**Your task**
Looking through the data, please report how many lines contain the string "computer", giving nothing but the number.

○ ○ ○ ○ ○

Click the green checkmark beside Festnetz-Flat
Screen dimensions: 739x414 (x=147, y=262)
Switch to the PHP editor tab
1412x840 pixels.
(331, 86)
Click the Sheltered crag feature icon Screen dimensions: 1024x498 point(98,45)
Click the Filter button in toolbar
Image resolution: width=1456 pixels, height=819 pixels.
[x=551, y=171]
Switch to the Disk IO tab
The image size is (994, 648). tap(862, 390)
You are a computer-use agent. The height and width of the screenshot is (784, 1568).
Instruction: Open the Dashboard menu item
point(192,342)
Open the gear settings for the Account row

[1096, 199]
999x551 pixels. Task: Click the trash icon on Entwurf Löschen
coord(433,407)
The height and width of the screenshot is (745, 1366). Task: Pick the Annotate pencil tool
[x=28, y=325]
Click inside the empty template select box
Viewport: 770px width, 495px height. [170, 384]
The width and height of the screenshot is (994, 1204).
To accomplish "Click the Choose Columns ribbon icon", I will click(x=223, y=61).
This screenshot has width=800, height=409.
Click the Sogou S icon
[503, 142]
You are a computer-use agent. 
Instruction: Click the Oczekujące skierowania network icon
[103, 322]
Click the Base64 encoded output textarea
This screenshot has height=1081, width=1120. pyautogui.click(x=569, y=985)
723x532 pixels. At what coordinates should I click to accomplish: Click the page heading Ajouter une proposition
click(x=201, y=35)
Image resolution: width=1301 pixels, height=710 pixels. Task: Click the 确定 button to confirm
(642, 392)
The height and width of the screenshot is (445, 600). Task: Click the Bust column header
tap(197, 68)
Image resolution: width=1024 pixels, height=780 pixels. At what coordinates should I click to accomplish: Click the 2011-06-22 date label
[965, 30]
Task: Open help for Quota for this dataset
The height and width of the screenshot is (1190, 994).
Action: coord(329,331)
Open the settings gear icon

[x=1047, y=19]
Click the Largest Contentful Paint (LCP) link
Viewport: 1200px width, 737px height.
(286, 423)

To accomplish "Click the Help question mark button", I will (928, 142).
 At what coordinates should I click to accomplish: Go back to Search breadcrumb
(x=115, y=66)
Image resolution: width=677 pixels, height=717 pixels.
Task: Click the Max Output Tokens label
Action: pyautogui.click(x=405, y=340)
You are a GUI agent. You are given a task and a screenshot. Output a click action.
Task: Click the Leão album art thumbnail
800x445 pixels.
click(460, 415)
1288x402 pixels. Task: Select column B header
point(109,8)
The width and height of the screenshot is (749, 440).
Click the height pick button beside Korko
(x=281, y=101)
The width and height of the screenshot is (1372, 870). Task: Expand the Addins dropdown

○ ○ ○ ○ ○

**Exercise output**
2